平成6年4月12日(火)~6月26日(日)
早良区有田(ありた)・小田部(こたべ)・南庄(みなみしょう)一帯に広がる有田遺跡は、環溝(かんごう)をもつ初期農耕集落として著名な遺跡です。福岡市教育委員会では有田遺跡を昭和41年から継続して発掘調査し、調査回数は17O回を越えました。その結果、弥生時代の資料の他に、旧石器時代から現代に至る各種の重要な資料を得ました。
その有田遺跡も現在は宅地化し、現地では遺跡を確かめることもできません。今回、有田遺跡の主な出土遺物を時代順に展示しました。小さな歴史の一端を御覧下さい。
有田遺跡の位置と立地
有田遺跡は早良平野の北端近くにある孤立した小さな台地上にあり、それは平野の海に浮んだ小島のような存在でした。台地の頂部は周辺の平野部より8m高く、以前は台地の上に立つと平野のはるかかなたまで見渡せ、この絶好の立地条件のため、各時代に住居や城が作られました。
狩猟・採集のムラ~旧石器・縄文時代
25,000年前~2,500年前頃
この時代は動物の狩猟や植物採集で食料を得ていましたが、その遺物は台地の南側で出土します。生活跡や墓などの遺構は後の時代に破壊されほとんど残っていません。台地の西側で見つかった約4,000年前の90基の土坑(穴)は、ドングリの貯蔵穴に似ていますが、土坑の中に柱のような木を立て、土坑を楕円形に配置する、類例のないものです。

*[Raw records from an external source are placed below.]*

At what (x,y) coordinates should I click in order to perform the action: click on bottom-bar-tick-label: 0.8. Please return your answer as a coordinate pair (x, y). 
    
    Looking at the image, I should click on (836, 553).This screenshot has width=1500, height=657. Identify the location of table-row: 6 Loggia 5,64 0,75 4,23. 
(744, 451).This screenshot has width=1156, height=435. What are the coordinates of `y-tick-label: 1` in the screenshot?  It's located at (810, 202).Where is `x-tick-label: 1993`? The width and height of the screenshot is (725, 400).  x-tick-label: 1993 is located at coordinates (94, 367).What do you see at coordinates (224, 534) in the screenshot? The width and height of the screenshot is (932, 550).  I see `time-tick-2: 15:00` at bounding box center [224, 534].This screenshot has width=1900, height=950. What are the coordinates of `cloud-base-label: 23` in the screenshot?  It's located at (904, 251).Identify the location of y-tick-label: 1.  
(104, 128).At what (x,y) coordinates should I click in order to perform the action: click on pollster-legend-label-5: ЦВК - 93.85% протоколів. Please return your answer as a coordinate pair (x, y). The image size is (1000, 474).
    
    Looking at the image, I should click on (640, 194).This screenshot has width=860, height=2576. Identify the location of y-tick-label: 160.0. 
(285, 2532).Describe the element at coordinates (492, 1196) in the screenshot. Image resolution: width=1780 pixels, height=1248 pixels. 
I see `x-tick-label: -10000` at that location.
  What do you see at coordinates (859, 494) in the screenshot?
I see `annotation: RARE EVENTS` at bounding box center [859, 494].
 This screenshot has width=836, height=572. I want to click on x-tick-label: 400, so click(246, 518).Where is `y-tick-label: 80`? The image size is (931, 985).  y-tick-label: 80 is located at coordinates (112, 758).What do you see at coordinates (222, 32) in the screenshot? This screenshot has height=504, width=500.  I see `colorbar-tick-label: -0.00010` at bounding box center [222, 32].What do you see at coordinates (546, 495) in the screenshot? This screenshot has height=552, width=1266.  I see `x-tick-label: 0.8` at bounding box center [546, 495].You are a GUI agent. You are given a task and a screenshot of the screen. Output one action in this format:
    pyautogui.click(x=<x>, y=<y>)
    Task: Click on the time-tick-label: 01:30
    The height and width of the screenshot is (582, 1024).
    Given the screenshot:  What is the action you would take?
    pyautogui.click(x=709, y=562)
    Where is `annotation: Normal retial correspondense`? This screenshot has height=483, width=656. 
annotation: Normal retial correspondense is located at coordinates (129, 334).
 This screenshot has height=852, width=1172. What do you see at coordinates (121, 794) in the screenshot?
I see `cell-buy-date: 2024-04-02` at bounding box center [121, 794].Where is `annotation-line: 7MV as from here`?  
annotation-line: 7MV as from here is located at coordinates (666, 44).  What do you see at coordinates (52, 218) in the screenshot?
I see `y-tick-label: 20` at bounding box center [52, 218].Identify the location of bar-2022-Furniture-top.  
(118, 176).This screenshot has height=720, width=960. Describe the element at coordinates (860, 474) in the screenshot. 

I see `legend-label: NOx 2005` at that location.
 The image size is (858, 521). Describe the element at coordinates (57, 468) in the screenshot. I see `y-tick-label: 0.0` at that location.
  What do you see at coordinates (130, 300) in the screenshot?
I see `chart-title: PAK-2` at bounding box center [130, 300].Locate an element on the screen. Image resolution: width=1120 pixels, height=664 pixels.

旧石器時代の台形石器 | 約4,000年前の縄文土器 | 石斧 |
弥生時代初頭の深い環溝 | 弥生時代前期の土器 |
稲作のムラ~弥生・古境時代
西暦前4OO年頃~西暦57O年頃
米作りが日本に伝わった直後に、有田でも稲作が始まりました。台地の西側に水田が作られ、台地上には、集落の周囲に溝を巡らした(環溝)ムラが作られました。西暦前1世紀頃までは現在の西区吉武地区を中心としたクニに属していたと考えられますが、その後は明らかではありません。6世紀の後半まで、有田ではほぼ継続してムラが営まれました。古墳時代の村長の墓である古墳は台地の北部に3基作られましたが、詳しい時期はわかっていません。